Results: We present textToKnowledgeGraph, an artificial intelligence tool using LLMs to extract interactions from individual publications directly in Biological Expression Language (BEL). BEL was chosen for its compact, detailed representation of biological relationships, enabling structured, computationally accessible encoding. This work makes several contributions. 1. Development of the open-source Python textToKnowledgeGraph package (pypi.org/project/texttoknowledgegraph) for BEL extraction from scientific articles, usable from the command line and within other projects, 2. An interactive application within Cytoscape Web to simplify extraction and exploration, 3. A dataset of extractions that have been both computationally and manually reviewed to support future fine-tuning efforts.

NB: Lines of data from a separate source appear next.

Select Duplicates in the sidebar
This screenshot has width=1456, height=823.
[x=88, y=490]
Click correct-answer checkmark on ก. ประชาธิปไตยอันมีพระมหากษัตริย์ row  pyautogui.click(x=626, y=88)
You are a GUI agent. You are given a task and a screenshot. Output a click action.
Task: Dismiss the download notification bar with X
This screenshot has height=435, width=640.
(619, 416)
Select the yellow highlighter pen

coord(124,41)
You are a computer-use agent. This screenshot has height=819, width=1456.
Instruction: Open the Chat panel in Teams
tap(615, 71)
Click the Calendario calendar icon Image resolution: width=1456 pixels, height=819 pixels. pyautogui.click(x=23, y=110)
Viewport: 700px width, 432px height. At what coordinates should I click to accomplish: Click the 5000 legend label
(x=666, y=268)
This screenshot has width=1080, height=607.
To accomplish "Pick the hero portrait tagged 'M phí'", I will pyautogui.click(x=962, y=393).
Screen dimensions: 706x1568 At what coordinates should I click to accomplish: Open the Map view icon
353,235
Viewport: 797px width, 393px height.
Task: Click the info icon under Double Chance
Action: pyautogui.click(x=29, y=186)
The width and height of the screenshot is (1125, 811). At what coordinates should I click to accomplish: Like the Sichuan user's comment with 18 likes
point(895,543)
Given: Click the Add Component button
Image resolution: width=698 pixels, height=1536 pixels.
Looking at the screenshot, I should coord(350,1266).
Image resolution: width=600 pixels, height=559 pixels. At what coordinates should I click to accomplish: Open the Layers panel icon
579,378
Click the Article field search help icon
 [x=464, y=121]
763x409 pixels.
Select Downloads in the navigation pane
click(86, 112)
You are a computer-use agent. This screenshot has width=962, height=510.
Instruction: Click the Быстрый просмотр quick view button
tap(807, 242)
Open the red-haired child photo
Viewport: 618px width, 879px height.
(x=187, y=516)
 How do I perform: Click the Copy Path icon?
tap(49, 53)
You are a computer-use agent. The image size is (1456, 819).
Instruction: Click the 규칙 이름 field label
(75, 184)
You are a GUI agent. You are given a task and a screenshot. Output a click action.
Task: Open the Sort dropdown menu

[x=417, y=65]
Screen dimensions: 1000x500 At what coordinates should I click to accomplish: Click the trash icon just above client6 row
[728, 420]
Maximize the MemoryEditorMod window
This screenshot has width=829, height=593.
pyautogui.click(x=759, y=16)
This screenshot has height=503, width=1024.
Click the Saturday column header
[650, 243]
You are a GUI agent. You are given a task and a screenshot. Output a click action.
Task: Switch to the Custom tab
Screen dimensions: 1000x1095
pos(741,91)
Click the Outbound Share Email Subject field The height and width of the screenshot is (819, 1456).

Availability: https://github.com/ndexbio/llm-text-to-knowledge-graph.

Contact: augustin@nih.gov; favour.ujames196@gmail.com; depratt@health.ucsd.edu.

Supplementary information: Supplementary data are available at Bioinformatics online.

动机:知识图(KGs)是构建和分析生物信息的强大工具,因为它们能够表示数据并改进跨异构数据集的查询。然而,由于手工管理所需的成本和专业知识,从非结构化文献中构建知识库仍然具有挑战性。先前的工作已经探索了文本挖掘技术来自动化这个过程,但是有一些限制,影响了它们完全捕获复杂关系的能力。传统的文本挖掘方法很难理解句子之间的上下文。此外,这些方法缺乏专家级的背景知识,因此很难推断出需要了解文本中间接描述的概念的关系。大型语言模型(llm)为克服这些挑战提供了机会。法学硕士接受过不同文献的培训,使他们具备上下文知识,从而能够更准确地提取信息。结果:我们提出了textToKnowledgeGraph,这是一个人工智能工具,使用法学硕士直接用生物表达语言(BEL)从单个出版物中提取交互。选择BEL是因为它紧凑、详细地表示生物关系,使结构化、计算可访问的编码成为可能。这项工作有几个贡献。1. 开发开源Python textToKnowledgeGraph包(pypi.org/project/texttoknowledgegraph),用于从科学文章中提取BEL,可从命令行和其他项目中使用;2 .在Cytoscape Web中简化提取和探索的交互式应用程序。经过计算和手动审查的提取数据集,以支持未来的微调工作。可用性:https://github.com/ndexbio/llm-text-to-knowledge-graph.Contact: augustin@nih.gov;favour.ujames196@gmail.com;depratt@health.ucsd.edu.Supplementary information:补充数据可在Bioinformatics网站在线获得。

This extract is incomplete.